(Source data)
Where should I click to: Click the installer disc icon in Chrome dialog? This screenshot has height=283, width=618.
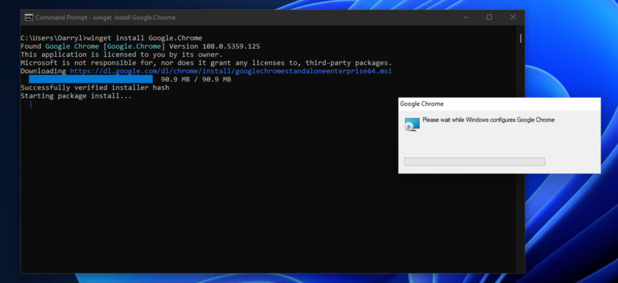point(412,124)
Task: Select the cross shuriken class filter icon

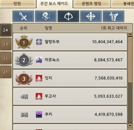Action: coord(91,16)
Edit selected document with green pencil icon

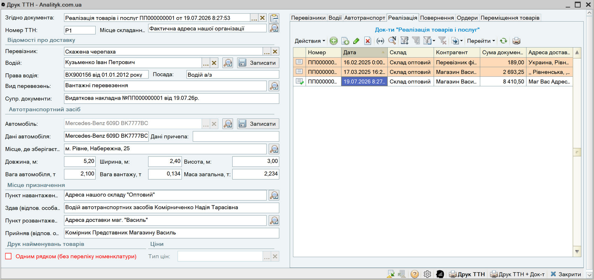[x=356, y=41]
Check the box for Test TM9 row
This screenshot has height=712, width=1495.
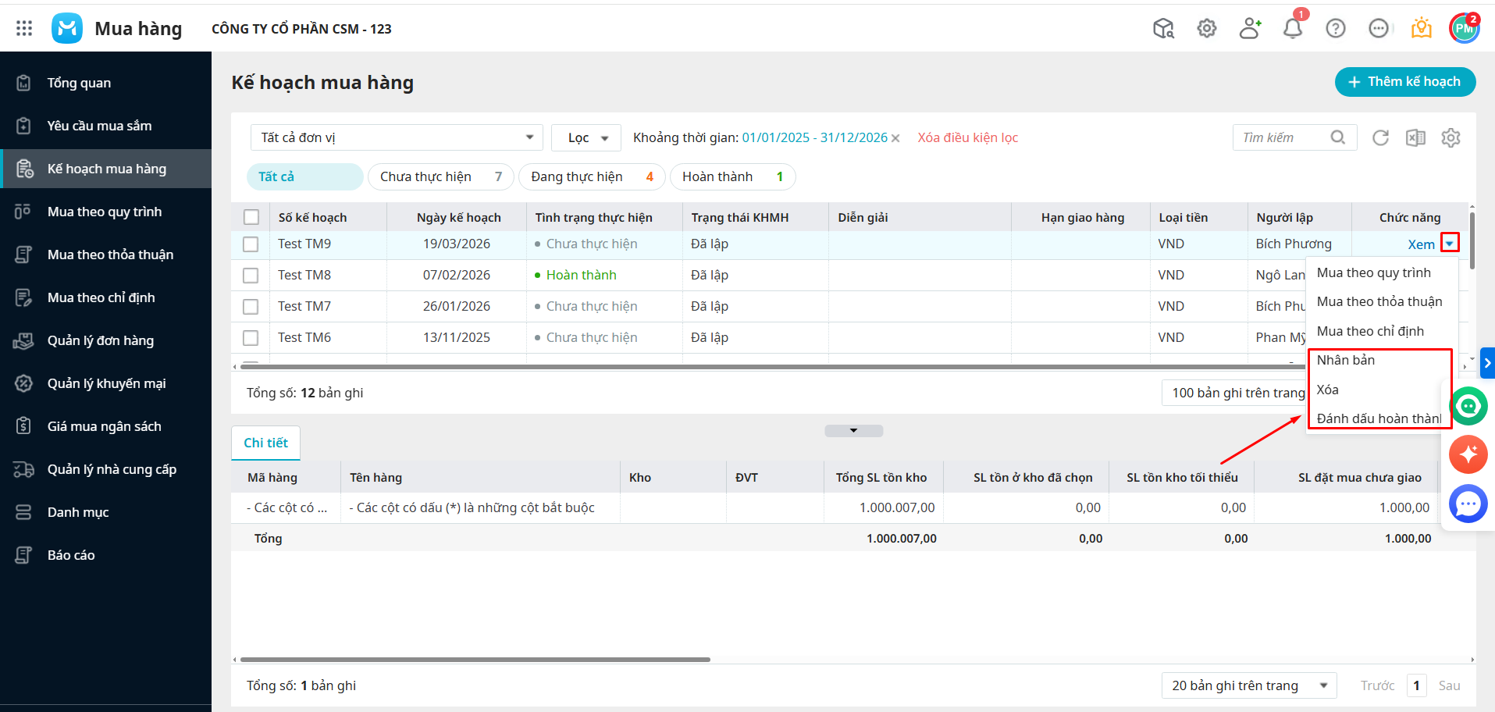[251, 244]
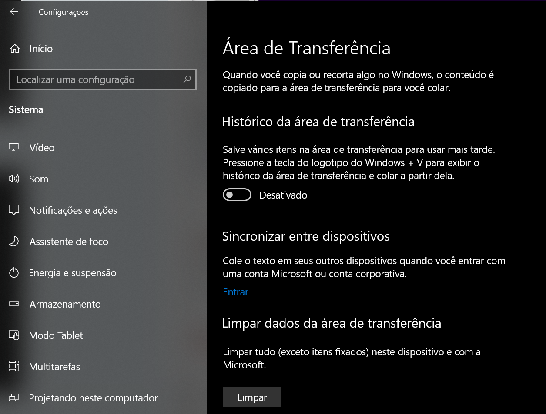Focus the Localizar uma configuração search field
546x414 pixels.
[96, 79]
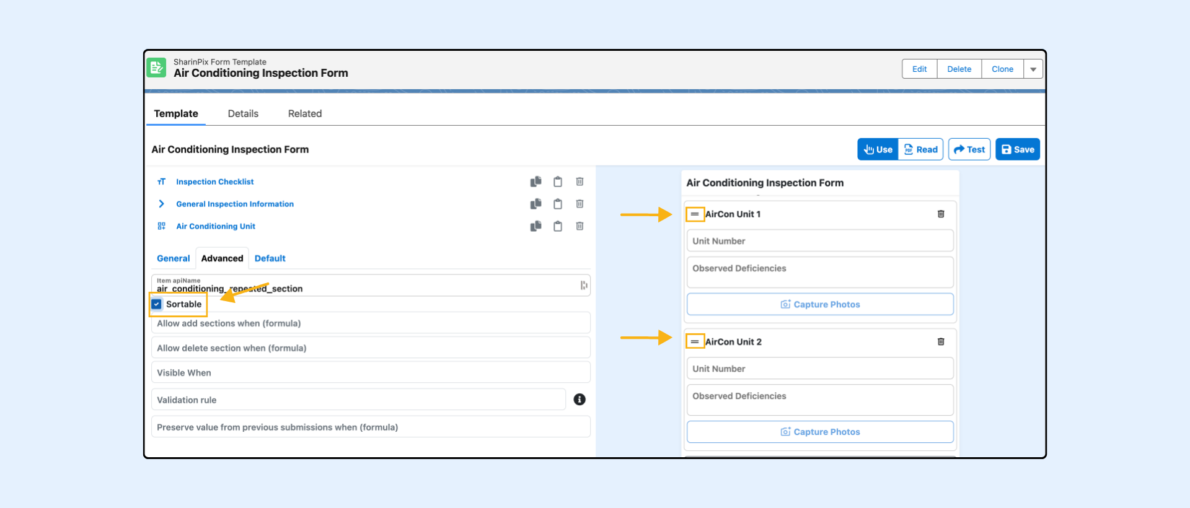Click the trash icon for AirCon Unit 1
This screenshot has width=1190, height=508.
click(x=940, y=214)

EXERCISE GOAL:
Leave the images out and transcribe the remaining data above word for word.

EXERCISE RESPONSE:
Where should I click to: Click the installer disc icon in Chrome dialog? This screenshot has height=283, width=618.
point(412,124)
Task: Select the cross shuriken class filter icon

Action: coord(91,16)
Edit selected document with green pencil icon

[x=356, y=41]
Check the box for Test TM9 row
This screenshot has height=712, width=1495.
[251, 244]
Focus the Localizar uma configuração search field
546x414 pixels.
[96, 79]
Click the trash icon for AirCon Unit 1
This screenshot has width=1190, height=508.
click(x=940, y=214)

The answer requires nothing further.